But Trump clearly had little knowledge of how Trump University ran. He insisted he had reviewed resumes of teachers, but couldn’t remember many of their names, how they were chosen, or what they taught. He could not explain what students received in the apprentice or Gold Elite programs. He did not recall receiving a letter from the New York Department of Education demanding that the company drop the “university” moniker. Asked whether he’d reviewed an agreement, he replied, “Probably. I mean, I have lawyers that do this. I don’t think I did it, but I have lawyers that do it, yes.” He couldn’t recall whether he owned certain business entities and deferred questions to his lawyer. “I don’t know. You’d have to ask Mr. Garten. It could be. I think so, but I just don’t know specifically, but you could ask Mr. Garten,” he said.
Instead, Trump argued that he didn’t really know how Trump University worked, deferring to a lieutenant who ran it, producing this surreal exchange:
Q: And who is running Trump University?
Trump: Michael Sexton.
Q: Is he still to this day running Trump University?
Trump: Well, he’s the one that has been responsible for it, yes.
Q: And are you aware that he’s no longer been with the company since July of 2010?
Trump: Yes.

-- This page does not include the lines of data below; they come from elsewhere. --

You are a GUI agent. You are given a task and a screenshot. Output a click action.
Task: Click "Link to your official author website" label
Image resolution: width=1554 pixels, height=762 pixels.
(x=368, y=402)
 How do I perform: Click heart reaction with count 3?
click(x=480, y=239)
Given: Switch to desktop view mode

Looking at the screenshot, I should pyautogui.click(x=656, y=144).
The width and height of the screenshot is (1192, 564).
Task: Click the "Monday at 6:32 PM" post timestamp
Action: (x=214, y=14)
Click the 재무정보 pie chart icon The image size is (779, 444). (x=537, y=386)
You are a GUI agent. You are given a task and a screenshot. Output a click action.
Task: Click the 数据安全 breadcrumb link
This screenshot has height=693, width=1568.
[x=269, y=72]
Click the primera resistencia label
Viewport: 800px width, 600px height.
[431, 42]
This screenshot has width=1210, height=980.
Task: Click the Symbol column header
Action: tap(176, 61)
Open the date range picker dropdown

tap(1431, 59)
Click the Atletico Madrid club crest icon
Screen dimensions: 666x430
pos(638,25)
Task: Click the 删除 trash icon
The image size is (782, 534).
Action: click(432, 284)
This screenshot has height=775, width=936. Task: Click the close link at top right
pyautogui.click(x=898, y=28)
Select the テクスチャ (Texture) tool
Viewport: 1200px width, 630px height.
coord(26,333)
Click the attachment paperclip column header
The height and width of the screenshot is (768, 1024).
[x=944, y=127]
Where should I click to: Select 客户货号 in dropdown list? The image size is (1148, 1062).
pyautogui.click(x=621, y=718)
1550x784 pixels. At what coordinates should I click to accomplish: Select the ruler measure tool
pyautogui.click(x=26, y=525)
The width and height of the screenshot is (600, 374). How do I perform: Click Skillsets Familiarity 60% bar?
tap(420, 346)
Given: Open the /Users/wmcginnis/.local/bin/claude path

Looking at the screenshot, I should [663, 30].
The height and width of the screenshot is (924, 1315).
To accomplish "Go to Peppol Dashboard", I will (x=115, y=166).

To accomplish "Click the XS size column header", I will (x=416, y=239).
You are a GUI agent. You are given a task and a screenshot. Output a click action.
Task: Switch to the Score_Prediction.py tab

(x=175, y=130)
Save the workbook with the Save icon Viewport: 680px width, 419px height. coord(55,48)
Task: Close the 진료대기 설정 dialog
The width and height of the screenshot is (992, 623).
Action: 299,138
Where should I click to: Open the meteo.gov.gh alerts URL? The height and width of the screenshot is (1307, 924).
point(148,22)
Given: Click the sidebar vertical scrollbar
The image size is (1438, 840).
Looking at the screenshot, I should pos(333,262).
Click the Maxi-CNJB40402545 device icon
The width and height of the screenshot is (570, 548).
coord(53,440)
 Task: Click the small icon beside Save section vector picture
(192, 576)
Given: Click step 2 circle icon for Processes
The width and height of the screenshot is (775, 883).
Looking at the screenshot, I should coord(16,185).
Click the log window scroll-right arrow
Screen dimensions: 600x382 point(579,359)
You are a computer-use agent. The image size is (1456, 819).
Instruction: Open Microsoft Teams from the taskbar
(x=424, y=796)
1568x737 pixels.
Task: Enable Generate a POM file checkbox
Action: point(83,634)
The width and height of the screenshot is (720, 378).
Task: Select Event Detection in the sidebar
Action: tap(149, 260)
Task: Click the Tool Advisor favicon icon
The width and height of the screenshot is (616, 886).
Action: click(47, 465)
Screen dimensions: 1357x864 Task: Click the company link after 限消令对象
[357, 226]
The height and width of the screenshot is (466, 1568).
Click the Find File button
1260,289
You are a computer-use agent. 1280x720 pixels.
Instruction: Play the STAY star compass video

A period of time, yes.
But not knowing what’s really going on among one’s lieutenants can come in handy. That’s especially true if, say, one’s campaign is under investigation for colluding with Russia. There is at this point no doubt that Trump aides were in contact with Russia, both before and after the election, and that they for some reason tried to cover it up. Both Michael Flynn and George Papadopoulos have pleaded guilty to lying to FBI agents about contacts with Russians. Add to this the June 2016 Trump Tower meeting in which Paul Manafort, Jared Kushner, and Donald Trump Jr. met with Natalia Veselnitskaya, and in which Trump Jr. has said he hoped to receive damaging information about Hillary Clinton.
While the question of collusion is basically settled, there is not yet any evidence to prove that crimes were committed—nor, importantly, is there any evidence that proves that Donald Trump was aware of any of these contacts. Trump’s apparent removal from his company’s activities in past depositions could help Trump bolster a claim that he was unaware of what his aides, including his son and son-in-law, were doing on the campaign. In the Trump Hotel deposition, he seems barely aware of his son’s actions on the restaurant lease.
Of course, that won’t help Trump if Mueller is in fact more interested in obstruction of justice than he is in collusion. But the depositions show that Trump is also experienced in the favorite tactic of people being asked uncomfortable questions under oath: Profess having no recollection. Time and again, Trump told attorneys that he didn’t remember certain incidents or facts. Judgments on just how credible this will depend on who’s making the judgment, though as the opposing counsel in the Trump University case pointed out, Trump has in the past bragged that he has one of the best memories in the world.
The deponent didn’t recall that either. “I don’t remember that. I remember you telling me, but I don’t know that I said it,” Trump said.